I think I need to establish some givens in order to make this post as relevant to ADHD as I know it to be.
1st given: Exercise positively effect ATTENTION as well as mood and lessens anxiety. It helps manage hyperactivity and internal restlessness.
2nd given: Most ADHDers have a hard time setting up any routine, especially one that, by definition, requires consistency and intensity.
3rd given: I get demonstrable benefits from working out everyday. And, I’d say about 80% of my clients struggle to get the exercise I would argue that they need.
4th (not quite) given: There is plenty of emerging research that there is such a thing as an ADHD friendly diet. Lots of veggies, higher in lean protein, lower carbs, very low sugar, plenty of good fats, etc. Pretty much what’s good for humans, but it’s extra good for us.
So, that’s why I’m reviewing fitness apps. I’ve always said that keeping track of success is a great way to establish routine and make lasting life change. I alway suggest my clients use a blank calendar to keep track of days exercised. I do is as a seperate calendar in my digital calendar world. But I mark all my work outs and it feels sooooo good at the end of the month to see all those gold bars representing my work out “events.” But I also like to keep track of what I do. Specifically when running, I want to know how far and how fast. Which leads me to:
App no. 1: Map My Run (Might be Map My Fitness now…) Apps Website I’m sure many of you have already heard of it. I’m also sure that there are many equally good competing apps. This is just the one I use. It is overall great. You can also log all your other workouts if this is the place you want to keep track of what you do.
App. no. 2: My Fitness Pal. App’s Website My wife got hipped to this app when doing a month long health/weight challenge about a year and a half ago. It is great. You put in your weight and your goals and it calculates what you need to do in terms of calories to make that goal. I get the impression that the paid version is even cooler with many more features. But even the basic is great. You can create your own recipes and everything saves for you so you don’t have to reenter ever time. It scans bar codes and has a tremendous number of items in its database. Relatively intuitive and seems to be very accurate.

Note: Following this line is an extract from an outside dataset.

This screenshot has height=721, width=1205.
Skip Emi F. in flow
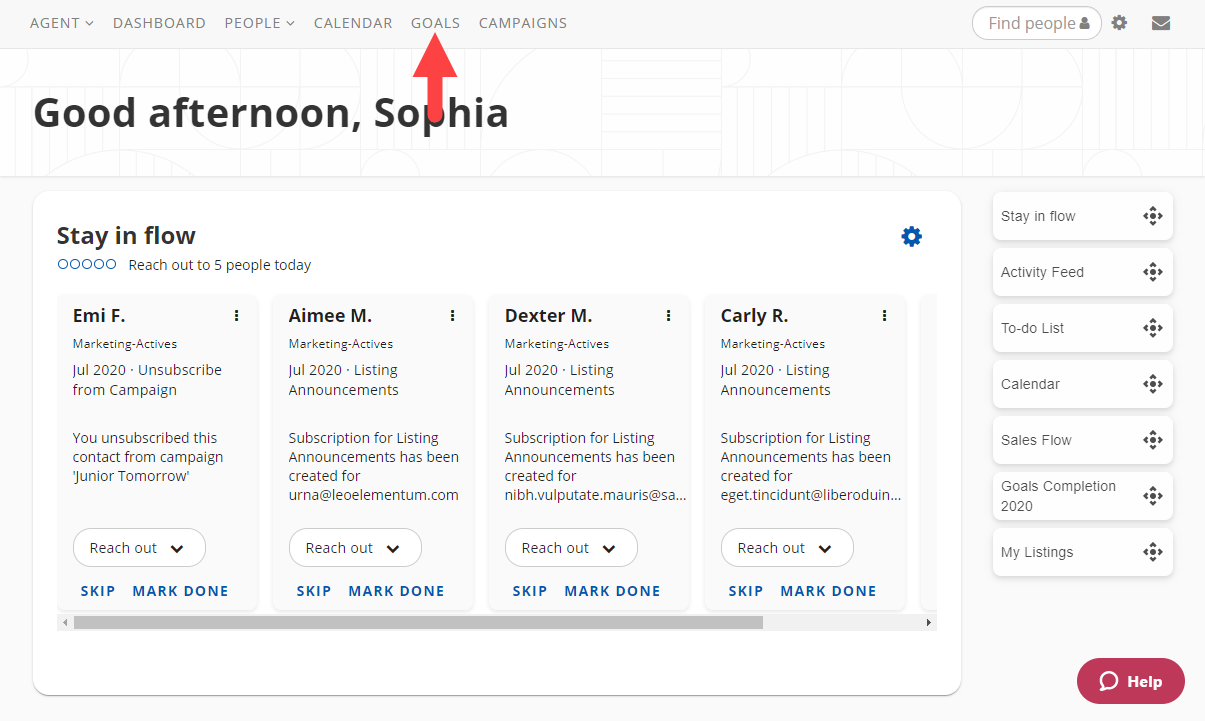pyautogui.click(x=98, y=591)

And, it’s great for us as ADHDers because it challenges us to be present in the moment and make good choices, it teaches us the reality of what we are eating, and it give us a record so we can’t forget. I have a nutrition background as a former chef. But, I can easily get complacent and say that a certain food isn’t that bad. But when it’s there in black and white that that piece of pizza is 300 calories, that will make me think twice about have 3 more.
And they are both Under Armour owned so you can link them and make them work together. Hooray technology!

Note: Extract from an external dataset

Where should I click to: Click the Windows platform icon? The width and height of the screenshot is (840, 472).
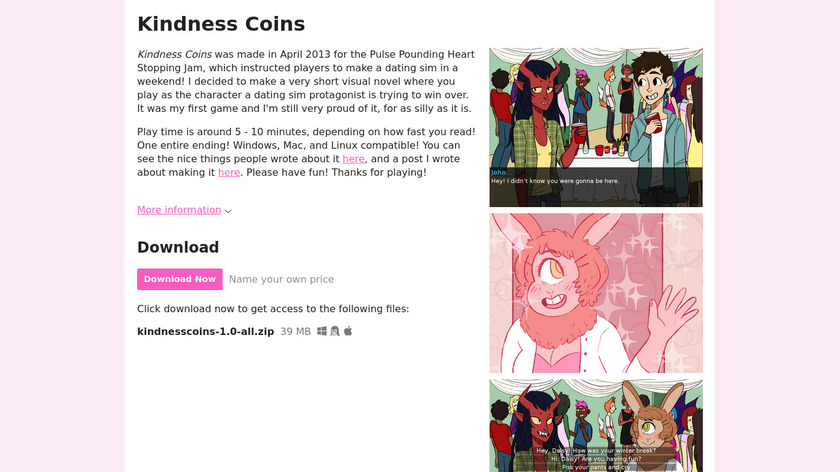click(x=321, y=331)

Last suggestion with the eating app. Challenge yourself to do if for a week. See how it goes. If you’re moderately successful. Challenge yourself to finish out the month. See how you feel. How’s your ADHD? How’s your anxiety?
Standard Disclaimer: In an effort to foil my own perfectionist tendencies, I do not edit my posts much… if at all. Please and typos, mistakes, grammatical errors, or awkward phrasing. I focus on getting my content down. An imperfect post completed is better than a perfect post that goes unposted.